Sunday, May 04, 2008

I consider myself a respectful person. I will hold the door for someone, I will chew with my mouth closed in public and I will say please and thank you. I will turn off my cell phone in the movie theatre and if a car is trying to change lanes in front of me I will let them through.

But those are just small random acts of kindness. They are minor annoyances at best. It is something ‘nice’. The dictionary would define this as ‘…to show regard or consideration for someone...”

But respect is more than that. It is accepting someone important to you, someone you respect. Again, the dictionary will define it as “…deference to a right, privilege, privileged position, or someone or something considered to have certain rights or privileges; proper acceptance or courtesy; acknowledgment…”

So basically I respect you so I will do this for you, or explain this to you. Or, you deserve to know why I did this. Or, I will or won’t do this because I respect you. Or, my favourite, I respect you so I will put up with your bullshit.

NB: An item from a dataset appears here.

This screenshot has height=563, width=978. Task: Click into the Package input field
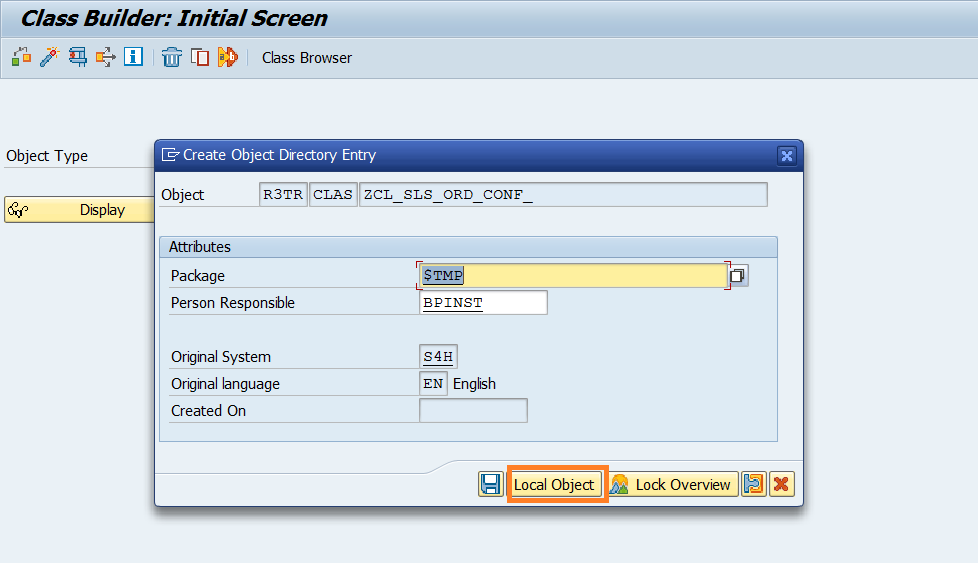coord(572,276)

But doesn’t that all go out the window when it comes to what ‘you’ want? Where does respect for others come in when it is something you really ‘need’ to do? At what point do you sacrifice self-happiness for respect? At what point do you start thinking about yourself first?

Because in the end, doesn’t all come down to you? We only live once and we only live one life, our own. Don’t we ‘respect’ people simply because in the end it is self serving? You make people happy by respecting them, which in turn makes them like you, which then makes you happy. This is where we like to say “I have to respect myself too” which is another way of saying “fuck this, I’m thinking about me”.

My point is that you can’t rely on respect. Respect is important but it isn’t all powerful.

People in the end will think about themselves first, no matter what.

2 comments:

Lela said...

I'm sorry that you don't have anyone in your life that shows you differently.

bowiefan said...

hmmm...conversely, if someone shows you respect out of some sort of self gratification, does it mean less? And think about this, if someone never got any pleasure from the pleasing of others, is it even possible?

Our sense of moral responsibility or social conscience is what drives us to be good. I would imagine that we are hard-wired with a pleasure response to keep us from lacking those qualities, lacking that we are sociopaths.

I will tell you that love is not an emotion, but a verb. Sometimes loving someone gives pleasure, which is what we mistake for love. I loved my ex-husband for years without any pleasure from it.

You will find someone who will put you above themselves because its natural for them to do so. And you will not have to risk yourself to do the same. That's the person you will spend the rest of your life with. The effort for them, if its right, will be effortless.